Te retourneras-tu, un jour, un soir ou une nuit, pour te rendre compte que je ne te suis plus? Te retourneras-tu pensant que je m’y trouve toujours, prêt à te décrocher la lune simplement parce que ton coeur j’ai envie? Te retourneras-tu un jour, simplement pour embrasser ma joue, me serrer dans tes bras ou me faire l’amour? Te retourneras-tu un jour de pleine lune, pour crier au loup et me dire que tu es prête à m’ouvrir ton coeur? Te retourneras-tu un jour, simplement pour constater que je n’y suis plus?
Je n’en doute pas, je suis certain que jamais ça n’arrivera!
Au matin je suis parti, après une nuit que je savais la dernière. Au matin je le savais, mais avant mon arrivé j’en avais aucune idée. Au matin j’avais compris, que ma place n’était pas ici. Au matin, sans chagrin, mes mains n’avaient plus cette soif de ta peau, rassasiées ou fatiguées par un trop peu de place dans une vie qui passe. Au matin j’ai compris, que malgré ma présence ici, l’espace que j’occupais n’étais pas le miens mais celui encore occupé par un ancien. Au matin je me suis dit, peu importe le passé, l’important c’est la chance qui m’est laissé. Au matin j’ai compris que je n’avais aucune chance d’avoir une place, pas un espace pour m’exprimer, pas un coin d’air à partager.
Puis doucement mes sentiments se sont transformés en souvenir. Je ne garde que les bons car le bonheur c’est un peu rempli de ça.
Trop tôt je suis arrivé dans ta vie, trop tard je suis reparti. Trop tôt j’ai consumé ce plaisir de la chair, trop tard j’ai compris que j’y étais accroché. Trop tôt j’ai ressenti pour toi le sentiment amoureux, trop tard j’ai compris que l’amour se vit à deux. Trop tôt le nirvana, trop tard la réalité. Trop tôt pour toi j’ai quitté dimanche en matinée, trop tard pour moi j’ai réalisé.

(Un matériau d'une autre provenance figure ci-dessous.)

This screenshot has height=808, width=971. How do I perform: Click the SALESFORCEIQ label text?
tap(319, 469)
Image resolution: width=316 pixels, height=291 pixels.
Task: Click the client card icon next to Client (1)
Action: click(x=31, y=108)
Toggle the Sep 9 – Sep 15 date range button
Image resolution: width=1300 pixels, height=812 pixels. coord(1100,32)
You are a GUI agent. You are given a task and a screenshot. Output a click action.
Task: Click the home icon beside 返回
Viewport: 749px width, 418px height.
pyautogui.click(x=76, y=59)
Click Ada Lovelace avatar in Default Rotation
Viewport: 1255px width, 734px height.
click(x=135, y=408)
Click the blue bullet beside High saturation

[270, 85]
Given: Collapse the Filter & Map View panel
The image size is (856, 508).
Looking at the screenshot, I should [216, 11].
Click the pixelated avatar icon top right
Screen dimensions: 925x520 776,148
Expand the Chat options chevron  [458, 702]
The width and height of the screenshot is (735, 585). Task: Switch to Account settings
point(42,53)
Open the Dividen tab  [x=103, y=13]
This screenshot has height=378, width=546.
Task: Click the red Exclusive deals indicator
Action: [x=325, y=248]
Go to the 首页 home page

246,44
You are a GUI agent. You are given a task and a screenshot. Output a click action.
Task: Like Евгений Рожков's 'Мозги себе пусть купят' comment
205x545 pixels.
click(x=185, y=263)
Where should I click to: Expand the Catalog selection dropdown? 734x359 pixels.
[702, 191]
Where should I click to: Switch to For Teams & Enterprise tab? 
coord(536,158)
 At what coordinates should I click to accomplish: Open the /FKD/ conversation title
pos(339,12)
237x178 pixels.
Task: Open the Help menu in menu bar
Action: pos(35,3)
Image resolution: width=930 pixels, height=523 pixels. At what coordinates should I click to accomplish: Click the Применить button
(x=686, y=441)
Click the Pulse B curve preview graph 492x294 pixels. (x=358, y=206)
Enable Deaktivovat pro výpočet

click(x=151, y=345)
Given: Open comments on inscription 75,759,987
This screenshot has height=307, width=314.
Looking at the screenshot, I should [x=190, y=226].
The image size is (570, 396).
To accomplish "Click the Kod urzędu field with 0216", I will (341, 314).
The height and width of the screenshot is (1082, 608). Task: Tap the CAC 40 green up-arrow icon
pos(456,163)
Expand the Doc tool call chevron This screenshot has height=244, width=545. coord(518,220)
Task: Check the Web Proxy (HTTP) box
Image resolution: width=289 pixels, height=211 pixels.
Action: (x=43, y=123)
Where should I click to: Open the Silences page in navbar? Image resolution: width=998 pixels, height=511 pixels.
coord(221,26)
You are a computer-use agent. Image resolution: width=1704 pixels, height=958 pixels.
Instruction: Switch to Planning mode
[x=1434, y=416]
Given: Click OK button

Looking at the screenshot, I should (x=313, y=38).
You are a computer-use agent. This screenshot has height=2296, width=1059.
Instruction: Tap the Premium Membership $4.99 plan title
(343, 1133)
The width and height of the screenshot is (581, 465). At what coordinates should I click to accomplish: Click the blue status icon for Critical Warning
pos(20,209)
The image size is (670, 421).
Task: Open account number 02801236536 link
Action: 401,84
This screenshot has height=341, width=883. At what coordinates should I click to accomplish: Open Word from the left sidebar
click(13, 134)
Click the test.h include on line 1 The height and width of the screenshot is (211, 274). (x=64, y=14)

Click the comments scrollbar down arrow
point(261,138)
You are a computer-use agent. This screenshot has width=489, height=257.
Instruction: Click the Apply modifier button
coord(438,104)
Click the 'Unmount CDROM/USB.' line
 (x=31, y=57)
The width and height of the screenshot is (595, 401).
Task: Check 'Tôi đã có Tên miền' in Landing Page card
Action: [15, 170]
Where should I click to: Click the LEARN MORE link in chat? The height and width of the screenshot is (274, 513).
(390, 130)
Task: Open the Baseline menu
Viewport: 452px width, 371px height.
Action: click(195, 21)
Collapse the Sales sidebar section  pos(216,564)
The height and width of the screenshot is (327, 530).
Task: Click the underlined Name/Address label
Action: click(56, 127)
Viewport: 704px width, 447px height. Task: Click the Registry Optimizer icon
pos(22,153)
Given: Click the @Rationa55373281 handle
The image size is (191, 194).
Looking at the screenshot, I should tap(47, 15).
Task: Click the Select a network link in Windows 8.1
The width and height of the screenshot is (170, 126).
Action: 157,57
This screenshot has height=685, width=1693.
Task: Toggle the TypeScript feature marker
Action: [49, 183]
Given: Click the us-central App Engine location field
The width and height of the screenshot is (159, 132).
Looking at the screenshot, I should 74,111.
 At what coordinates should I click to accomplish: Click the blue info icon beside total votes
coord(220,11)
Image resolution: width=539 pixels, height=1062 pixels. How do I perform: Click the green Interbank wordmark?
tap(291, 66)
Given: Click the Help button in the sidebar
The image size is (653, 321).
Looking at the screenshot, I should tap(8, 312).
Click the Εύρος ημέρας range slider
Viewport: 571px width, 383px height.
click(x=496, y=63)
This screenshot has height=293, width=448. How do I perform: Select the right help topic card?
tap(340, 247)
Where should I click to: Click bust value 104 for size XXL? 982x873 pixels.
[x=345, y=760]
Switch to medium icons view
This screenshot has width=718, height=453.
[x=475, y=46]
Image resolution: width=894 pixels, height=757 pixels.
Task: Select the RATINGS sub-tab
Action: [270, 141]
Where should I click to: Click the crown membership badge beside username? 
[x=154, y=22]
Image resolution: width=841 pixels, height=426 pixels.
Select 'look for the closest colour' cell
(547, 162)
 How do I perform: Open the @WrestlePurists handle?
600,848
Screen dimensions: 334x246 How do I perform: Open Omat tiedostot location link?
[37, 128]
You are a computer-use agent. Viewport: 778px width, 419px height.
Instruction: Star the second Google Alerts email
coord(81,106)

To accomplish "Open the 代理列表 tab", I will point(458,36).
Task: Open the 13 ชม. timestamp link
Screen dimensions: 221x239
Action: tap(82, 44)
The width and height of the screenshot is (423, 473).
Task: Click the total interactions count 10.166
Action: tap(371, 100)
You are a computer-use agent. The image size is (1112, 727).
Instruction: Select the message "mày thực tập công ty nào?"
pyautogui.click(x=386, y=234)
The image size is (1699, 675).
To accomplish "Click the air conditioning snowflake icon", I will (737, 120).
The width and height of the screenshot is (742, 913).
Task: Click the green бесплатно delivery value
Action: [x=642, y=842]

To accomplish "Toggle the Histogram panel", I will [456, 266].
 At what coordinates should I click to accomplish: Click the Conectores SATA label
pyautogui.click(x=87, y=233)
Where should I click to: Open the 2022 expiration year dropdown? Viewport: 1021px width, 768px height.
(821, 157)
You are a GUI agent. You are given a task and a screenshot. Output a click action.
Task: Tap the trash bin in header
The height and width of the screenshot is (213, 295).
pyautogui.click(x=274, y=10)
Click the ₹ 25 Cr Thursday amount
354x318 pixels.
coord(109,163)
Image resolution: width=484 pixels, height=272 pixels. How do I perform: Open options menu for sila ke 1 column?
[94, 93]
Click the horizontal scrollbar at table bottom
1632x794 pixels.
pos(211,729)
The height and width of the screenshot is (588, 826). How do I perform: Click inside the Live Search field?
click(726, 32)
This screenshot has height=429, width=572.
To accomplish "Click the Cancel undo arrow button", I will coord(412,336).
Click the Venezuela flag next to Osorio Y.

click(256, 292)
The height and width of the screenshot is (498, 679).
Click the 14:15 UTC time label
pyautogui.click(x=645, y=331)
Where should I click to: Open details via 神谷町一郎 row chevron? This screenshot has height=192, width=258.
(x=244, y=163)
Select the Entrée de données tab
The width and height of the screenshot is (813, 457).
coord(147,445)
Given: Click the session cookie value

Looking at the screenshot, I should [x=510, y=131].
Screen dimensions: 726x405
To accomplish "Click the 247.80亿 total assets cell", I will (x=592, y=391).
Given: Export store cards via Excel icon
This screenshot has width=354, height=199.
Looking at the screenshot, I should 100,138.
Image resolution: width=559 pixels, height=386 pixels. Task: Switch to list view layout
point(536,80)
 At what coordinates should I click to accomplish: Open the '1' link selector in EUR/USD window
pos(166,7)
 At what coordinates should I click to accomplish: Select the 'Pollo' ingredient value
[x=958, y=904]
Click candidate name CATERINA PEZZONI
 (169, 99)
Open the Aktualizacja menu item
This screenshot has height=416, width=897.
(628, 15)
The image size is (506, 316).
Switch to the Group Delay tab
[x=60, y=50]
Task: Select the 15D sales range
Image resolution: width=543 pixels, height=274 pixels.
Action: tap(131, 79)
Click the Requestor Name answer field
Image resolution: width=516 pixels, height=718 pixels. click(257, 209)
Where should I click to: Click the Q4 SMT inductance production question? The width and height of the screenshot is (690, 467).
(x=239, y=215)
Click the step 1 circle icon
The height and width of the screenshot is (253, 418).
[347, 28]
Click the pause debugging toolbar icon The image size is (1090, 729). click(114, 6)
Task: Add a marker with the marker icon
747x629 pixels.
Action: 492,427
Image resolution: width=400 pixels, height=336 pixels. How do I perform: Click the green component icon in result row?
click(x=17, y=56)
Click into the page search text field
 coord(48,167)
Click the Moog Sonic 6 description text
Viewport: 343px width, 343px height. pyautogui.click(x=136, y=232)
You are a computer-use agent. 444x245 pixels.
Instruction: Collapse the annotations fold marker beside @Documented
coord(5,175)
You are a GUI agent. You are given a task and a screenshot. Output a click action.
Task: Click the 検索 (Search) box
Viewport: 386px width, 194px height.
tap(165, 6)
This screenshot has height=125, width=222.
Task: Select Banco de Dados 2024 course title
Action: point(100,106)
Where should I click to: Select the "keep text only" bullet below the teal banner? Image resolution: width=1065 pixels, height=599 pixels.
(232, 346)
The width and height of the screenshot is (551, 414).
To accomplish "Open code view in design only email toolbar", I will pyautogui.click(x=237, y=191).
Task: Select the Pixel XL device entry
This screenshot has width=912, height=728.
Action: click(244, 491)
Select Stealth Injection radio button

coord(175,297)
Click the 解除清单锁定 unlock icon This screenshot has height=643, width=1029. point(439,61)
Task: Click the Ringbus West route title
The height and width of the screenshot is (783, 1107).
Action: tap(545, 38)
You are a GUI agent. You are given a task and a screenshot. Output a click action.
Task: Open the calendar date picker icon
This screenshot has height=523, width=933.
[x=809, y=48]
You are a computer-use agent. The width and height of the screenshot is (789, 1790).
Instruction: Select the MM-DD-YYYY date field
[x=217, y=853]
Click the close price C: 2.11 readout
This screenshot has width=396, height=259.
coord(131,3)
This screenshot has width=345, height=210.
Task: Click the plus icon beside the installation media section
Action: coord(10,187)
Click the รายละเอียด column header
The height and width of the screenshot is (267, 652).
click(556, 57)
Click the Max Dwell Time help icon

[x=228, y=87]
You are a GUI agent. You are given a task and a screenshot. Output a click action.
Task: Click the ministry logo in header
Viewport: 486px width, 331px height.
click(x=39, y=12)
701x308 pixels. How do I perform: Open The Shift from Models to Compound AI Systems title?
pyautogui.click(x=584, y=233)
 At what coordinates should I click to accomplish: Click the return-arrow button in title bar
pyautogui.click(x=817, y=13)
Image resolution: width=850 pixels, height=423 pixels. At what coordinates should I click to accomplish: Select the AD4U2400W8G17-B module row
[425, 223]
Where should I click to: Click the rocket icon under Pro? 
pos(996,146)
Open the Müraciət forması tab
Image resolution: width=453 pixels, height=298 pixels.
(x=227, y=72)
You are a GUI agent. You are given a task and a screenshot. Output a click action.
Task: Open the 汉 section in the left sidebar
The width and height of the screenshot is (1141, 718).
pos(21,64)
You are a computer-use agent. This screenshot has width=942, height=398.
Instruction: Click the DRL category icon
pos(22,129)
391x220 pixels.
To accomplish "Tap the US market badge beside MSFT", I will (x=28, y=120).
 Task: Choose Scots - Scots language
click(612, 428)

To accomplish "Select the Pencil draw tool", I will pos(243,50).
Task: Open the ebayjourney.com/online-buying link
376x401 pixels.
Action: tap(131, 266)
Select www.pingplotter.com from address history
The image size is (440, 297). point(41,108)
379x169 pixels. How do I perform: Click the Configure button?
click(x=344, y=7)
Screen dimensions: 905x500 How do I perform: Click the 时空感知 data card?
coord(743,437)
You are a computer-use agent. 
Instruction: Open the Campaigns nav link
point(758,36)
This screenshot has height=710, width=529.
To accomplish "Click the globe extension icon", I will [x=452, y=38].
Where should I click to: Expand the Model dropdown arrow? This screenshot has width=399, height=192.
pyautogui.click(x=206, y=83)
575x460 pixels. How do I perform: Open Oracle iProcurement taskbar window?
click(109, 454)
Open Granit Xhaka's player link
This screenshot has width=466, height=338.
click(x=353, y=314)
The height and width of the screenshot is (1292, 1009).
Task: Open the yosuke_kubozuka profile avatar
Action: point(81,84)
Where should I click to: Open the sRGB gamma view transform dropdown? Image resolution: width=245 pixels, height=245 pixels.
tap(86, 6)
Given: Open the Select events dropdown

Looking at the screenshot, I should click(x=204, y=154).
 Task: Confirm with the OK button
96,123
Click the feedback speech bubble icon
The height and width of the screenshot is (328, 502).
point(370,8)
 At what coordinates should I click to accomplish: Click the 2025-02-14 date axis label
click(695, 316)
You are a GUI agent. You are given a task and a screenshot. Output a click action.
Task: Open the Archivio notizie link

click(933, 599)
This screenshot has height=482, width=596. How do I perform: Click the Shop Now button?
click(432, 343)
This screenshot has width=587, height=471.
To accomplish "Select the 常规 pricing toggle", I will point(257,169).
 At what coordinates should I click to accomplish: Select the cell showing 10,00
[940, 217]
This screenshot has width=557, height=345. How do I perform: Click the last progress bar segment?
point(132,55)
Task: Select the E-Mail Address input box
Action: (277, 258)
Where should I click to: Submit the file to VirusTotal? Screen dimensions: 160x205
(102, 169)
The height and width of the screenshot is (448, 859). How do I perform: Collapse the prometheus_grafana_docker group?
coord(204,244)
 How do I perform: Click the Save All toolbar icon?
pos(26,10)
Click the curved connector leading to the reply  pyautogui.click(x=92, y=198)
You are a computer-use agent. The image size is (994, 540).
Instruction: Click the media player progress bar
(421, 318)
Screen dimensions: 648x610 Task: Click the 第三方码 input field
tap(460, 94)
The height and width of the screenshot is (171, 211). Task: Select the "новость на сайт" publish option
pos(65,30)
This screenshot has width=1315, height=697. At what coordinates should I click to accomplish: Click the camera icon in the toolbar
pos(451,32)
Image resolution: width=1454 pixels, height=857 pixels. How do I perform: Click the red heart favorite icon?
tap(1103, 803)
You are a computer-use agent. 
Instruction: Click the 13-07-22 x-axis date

La plus belle des choses qui me soit arrivé de ma vie c’est toi. Pas toi parce que tu étais toi mais toi parce que j’étais moi. Un moi qui troublé a décidé de se réveiller. Un parcours qui fût difficile par des hauts et des creux de vagues impressionnants pour moi. J’ai su reculé, j’ai su regarder et j’ai continué d’avancer. Le temps est futile lorsque l’on s’occupe de notre être si fragile.